#### Work task:
Lines outside the range are not wanted. Give again exactly the lines between the line holding "ryan@sw-advisers.com (501, 1219)" and the line holding "Our Firm (107, 1551)", inclusive, from the listing below.

>>>>>

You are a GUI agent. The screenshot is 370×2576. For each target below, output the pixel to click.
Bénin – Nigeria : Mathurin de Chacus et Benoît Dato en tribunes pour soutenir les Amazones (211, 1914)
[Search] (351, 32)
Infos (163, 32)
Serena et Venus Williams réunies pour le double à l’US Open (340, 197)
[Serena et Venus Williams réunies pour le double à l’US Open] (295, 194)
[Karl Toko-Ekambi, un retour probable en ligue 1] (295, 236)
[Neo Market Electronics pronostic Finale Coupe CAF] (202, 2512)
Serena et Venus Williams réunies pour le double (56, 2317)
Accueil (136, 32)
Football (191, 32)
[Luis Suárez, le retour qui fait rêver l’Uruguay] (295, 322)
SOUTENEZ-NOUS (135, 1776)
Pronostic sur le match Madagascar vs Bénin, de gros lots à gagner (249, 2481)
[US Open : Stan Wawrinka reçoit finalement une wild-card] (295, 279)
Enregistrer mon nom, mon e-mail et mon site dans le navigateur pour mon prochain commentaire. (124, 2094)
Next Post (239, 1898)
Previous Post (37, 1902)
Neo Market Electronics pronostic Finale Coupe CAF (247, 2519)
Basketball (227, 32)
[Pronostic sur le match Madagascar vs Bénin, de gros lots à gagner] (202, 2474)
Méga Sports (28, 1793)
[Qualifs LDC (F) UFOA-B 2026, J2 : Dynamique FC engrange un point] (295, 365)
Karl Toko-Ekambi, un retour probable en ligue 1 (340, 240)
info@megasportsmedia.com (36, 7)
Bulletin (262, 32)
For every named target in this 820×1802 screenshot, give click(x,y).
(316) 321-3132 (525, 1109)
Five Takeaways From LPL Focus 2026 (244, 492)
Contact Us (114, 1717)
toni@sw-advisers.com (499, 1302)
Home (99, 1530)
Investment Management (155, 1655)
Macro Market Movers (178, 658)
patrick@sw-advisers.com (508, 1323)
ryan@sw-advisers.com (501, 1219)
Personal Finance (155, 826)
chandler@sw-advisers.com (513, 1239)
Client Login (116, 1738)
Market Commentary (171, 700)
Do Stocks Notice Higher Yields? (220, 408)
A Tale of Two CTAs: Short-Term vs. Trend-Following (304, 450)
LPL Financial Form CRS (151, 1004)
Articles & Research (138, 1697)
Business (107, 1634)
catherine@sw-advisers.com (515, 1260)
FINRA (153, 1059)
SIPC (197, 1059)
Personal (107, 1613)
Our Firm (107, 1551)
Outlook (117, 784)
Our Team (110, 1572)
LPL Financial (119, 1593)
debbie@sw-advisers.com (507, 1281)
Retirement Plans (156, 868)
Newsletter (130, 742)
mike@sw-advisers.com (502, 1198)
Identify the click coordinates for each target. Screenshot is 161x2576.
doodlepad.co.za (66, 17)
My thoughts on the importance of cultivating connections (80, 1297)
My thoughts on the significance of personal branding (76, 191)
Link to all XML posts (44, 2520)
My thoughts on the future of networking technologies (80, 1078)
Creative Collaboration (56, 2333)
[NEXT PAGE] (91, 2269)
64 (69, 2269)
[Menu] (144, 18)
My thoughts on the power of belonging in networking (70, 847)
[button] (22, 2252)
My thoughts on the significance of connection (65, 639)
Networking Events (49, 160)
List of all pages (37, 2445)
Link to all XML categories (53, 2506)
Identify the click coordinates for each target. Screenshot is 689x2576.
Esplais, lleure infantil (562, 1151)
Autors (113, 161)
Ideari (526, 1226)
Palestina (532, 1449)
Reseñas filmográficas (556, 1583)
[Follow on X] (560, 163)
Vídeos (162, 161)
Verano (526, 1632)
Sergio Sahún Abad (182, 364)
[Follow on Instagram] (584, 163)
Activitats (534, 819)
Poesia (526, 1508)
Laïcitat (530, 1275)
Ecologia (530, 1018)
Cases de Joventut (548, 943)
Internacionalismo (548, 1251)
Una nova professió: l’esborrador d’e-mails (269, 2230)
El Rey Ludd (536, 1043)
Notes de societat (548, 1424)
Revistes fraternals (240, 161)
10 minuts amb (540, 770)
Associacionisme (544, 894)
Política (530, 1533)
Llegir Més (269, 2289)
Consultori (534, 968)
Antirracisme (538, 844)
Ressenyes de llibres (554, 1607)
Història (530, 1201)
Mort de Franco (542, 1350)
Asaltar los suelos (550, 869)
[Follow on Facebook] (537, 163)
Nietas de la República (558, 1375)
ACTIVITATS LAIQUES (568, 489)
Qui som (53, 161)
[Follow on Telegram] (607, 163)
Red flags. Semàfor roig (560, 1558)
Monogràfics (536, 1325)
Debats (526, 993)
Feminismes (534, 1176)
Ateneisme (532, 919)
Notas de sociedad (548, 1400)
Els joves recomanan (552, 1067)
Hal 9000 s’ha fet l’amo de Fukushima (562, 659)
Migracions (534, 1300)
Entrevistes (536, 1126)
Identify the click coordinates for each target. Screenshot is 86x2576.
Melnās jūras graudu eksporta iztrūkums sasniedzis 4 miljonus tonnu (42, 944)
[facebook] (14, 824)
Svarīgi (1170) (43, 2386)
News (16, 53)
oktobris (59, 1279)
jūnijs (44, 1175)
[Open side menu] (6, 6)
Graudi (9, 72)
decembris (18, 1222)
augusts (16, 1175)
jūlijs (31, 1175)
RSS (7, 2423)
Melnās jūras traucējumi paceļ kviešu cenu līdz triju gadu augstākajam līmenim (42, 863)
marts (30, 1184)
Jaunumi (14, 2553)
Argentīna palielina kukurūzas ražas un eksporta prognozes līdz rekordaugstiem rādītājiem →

<<<<<

#### Response for this exercise:
ryan@sw-advisers.com (501, 1219)
Personal Finance (155, 826)
chandler@sw-advisers.com (513, 1239)
Client Login (116, 1738)
Market Commentary (171, 700)
Do Stocks Notice Higher Yields? (220, 408)
A Tale of Two CTAs: Short-Term vs. Trend-Following (304, 450)
LPL Financial Form CRS (151, 1004)
Articles & Research (138, 1697)
Business (107, 1634)
catherine@sw-advisers.com (515, 1260)
FINRA (153, 1059)
SIPC (197, 1059)
Personal (107, 1613)
Our Firm (107, 1551)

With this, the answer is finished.